A Northern Dynasty spokesman said Wednesday the report is just a third-party view of how Pebble could be developed and how the economics pencil out.
"There will be a whole different analysis when the Pebble Partnership (Northern Dynasty and Anglo's joint venture) puts together its feasibility study," said the spokesman, Sean Magee. That study isn't expected until 2012.
The Northern Dynasty report has not yet been published in its entirety but the key findings were shared in a press release sent to the company's investors on Wednesday. The report said Pebble's potential pre-tax value to Northern Dynasty -- as a 50 percent stakeholder in the project -- was $8.3 billion in extra profits -- called "net present value" -- at current metal prices. Overall, the project as a whole is worth $15.7 billion in extra profits at current metal prices.
"From our perspective, the assessment confirms it is a technically and economically robust project," Magee said.
If Pebble is developed, it would be the largest mine in Alaska.
The report sheds some new light on how a mine could be developed, and how other mineralized areas on the mining claims that contain silver and other metals could be extracted decades later.
The report presumed open-pit mining for 25 years and approval of additional mine permits that could extend the mine life to 45 years or longer, according to Northern Dynasty.

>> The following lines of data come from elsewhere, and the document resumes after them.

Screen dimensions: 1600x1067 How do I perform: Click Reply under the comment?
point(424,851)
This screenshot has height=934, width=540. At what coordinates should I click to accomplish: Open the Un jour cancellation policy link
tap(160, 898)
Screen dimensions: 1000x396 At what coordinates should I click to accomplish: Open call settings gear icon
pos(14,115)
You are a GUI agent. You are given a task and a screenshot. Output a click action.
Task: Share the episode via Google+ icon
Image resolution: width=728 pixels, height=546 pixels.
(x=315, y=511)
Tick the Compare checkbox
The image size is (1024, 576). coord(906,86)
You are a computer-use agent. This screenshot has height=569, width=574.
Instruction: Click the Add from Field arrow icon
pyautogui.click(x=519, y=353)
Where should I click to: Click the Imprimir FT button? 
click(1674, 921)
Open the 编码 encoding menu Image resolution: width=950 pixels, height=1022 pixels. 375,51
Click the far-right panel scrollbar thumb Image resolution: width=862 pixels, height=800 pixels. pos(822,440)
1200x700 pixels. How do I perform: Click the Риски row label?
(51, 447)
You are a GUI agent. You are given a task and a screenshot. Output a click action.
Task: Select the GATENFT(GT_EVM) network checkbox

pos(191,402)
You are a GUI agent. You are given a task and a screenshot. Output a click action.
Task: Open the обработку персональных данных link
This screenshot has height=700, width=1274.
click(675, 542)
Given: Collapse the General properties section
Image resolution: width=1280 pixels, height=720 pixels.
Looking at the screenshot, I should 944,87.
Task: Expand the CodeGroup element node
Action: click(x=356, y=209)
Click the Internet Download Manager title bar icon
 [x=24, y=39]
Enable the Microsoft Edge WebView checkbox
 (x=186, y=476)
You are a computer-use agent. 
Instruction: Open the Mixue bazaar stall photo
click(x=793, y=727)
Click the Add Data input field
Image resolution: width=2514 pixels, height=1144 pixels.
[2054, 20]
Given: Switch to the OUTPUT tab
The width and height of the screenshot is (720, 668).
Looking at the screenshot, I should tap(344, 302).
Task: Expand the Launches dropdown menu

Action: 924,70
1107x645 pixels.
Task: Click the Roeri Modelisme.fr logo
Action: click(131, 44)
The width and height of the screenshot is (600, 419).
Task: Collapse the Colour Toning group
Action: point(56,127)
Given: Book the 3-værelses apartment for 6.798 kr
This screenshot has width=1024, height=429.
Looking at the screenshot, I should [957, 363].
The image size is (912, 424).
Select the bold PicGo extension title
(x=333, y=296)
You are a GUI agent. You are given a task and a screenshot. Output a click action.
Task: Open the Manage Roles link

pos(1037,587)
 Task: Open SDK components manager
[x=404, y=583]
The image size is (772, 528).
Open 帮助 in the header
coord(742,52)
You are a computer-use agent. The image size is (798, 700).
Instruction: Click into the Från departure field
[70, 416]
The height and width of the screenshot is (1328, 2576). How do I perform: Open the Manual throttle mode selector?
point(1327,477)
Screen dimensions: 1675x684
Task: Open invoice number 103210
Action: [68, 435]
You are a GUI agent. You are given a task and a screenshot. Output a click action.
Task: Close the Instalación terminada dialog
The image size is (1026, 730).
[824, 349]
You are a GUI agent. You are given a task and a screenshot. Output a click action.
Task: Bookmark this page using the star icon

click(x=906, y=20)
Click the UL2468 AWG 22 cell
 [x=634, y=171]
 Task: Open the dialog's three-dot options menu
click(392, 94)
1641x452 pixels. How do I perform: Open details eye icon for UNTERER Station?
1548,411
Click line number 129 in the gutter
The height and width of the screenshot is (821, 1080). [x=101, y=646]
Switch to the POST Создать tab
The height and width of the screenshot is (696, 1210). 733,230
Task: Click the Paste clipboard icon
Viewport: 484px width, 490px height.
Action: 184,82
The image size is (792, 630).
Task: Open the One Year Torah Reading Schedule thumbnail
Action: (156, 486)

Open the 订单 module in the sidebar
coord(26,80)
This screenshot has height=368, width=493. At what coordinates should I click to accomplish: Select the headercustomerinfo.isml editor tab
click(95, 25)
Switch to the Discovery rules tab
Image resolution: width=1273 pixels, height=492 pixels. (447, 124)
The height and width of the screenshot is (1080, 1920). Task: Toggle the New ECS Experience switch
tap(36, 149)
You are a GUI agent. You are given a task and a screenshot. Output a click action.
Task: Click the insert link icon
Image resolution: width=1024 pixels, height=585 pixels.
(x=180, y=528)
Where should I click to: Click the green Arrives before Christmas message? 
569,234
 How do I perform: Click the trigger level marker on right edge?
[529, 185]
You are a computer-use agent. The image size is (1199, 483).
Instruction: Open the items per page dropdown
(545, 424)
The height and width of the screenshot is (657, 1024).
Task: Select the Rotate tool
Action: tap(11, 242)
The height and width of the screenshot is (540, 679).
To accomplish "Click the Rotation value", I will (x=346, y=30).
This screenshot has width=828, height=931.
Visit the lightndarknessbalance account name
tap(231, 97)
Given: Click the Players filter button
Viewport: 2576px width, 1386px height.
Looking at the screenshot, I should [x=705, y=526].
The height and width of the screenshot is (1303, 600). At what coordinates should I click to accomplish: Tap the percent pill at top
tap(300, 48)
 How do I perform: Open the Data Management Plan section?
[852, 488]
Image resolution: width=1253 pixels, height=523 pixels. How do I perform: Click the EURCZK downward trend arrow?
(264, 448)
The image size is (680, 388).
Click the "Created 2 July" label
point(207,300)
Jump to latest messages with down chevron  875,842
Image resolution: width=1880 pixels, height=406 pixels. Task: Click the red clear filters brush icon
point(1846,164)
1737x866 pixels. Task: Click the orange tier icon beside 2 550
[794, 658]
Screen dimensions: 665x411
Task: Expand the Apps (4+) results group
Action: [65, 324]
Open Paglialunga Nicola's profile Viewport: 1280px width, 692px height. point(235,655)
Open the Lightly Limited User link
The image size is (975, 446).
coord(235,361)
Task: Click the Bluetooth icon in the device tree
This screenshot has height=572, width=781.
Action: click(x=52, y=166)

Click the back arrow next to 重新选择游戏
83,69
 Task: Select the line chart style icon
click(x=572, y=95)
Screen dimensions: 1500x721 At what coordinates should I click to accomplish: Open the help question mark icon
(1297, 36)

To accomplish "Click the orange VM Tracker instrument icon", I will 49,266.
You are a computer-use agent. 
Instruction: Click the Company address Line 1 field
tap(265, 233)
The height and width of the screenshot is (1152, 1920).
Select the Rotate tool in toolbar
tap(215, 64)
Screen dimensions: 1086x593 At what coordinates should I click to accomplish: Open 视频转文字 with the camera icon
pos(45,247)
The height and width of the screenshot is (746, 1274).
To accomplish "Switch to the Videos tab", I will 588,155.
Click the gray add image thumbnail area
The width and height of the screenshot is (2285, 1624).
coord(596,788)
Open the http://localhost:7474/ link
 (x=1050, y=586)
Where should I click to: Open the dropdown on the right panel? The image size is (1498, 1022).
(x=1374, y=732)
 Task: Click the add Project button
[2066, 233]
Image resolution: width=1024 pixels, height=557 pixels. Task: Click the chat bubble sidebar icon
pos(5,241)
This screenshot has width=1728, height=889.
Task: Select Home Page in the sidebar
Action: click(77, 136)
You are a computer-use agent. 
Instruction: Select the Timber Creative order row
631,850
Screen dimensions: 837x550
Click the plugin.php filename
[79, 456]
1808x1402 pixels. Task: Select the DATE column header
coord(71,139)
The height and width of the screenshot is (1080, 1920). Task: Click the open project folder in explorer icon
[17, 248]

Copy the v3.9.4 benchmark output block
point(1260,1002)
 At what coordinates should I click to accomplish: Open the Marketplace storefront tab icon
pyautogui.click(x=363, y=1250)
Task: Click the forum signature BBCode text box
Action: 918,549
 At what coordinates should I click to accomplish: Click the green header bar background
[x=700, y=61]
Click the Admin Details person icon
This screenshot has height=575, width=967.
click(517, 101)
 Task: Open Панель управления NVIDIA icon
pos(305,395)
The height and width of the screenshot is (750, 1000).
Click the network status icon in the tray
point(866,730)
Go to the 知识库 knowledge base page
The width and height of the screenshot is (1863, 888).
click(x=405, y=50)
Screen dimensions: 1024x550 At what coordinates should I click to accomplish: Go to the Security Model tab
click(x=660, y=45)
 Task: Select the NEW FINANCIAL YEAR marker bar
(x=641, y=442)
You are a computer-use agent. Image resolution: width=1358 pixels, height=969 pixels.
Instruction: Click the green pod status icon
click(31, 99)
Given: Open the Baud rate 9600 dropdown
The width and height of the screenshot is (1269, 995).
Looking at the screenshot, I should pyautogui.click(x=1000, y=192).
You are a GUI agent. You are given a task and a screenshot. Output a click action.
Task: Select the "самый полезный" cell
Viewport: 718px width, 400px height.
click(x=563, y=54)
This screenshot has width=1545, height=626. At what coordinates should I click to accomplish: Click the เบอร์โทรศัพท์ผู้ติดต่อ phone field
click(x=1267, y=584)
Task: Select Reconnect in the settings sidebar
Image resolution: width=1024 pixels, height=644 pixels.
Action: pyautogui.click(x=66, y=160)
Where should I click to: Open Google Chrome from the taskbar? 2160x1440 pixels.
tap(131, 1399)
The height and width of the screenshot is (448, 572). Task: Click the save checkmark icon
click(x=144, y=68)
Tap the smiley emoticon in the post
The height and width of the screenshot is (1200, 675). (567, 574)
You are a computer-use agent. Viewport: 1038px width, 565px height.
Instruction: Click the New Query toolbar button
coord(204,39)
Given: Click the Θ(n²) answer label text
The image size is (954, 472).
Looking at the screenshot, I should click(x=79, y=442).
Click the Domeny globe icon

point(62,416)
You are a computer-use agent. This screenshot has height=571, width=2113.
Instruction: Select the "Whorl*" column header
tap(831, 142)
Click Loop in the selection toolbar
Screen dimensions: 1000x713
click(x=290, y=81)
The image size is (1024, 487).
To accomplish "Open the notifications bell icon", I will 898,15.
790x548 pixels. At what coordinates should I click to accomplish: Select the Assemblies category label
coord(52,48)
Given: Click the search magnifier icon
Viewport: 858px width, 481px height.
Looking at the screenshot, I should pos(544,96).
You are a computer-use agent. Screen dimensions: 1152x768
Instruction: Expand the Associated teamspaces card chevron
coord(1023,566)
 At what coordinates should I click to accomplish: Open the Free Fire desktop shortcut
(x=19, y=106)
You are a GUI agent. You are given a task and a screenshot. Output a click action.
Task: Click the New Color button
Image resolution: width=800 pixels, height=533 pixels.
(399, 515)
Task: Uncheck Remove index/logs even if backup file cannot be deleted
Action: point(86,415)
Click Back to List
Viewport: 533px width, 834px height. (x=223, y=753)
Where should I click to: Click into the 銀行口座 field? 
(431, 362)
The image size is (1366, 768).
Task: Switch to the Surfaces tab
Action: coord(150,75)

The report estimated that building Pebble would cost $4.7 billion over four years, with a peak labor force of 2,080. Mine employment would average 1,120 annually over the first 25 years.
The report assumed that Pebble developers would enter into "strategic partnerships" to develop, finance and operate some major components of the project, including a deepwater port, power plant and road corridor. The report didn't spell out with whom the Pebble developers would seek partnerships.
The report also dangled the possibility of developing other mineral deposits on the Pebble claims in the future.
"Numerous compelling exploration targets exist within the 186 square mile Pebble property claim boundary," according to Northern Dynasty's summary of the report's findings. These included "numerous zones" of copper, gold, molybdenum and silver, according to Northern Dynasty.
Kraft, the Pebble opponent, said this adds to the fears of people in the Bristol Bay region who are worried about the creation of a major mining district in their watershed.
"Our state needs to look at (Pebble) in its entirety and assess the appropriateness" of developing it and additional mines in the area, he said.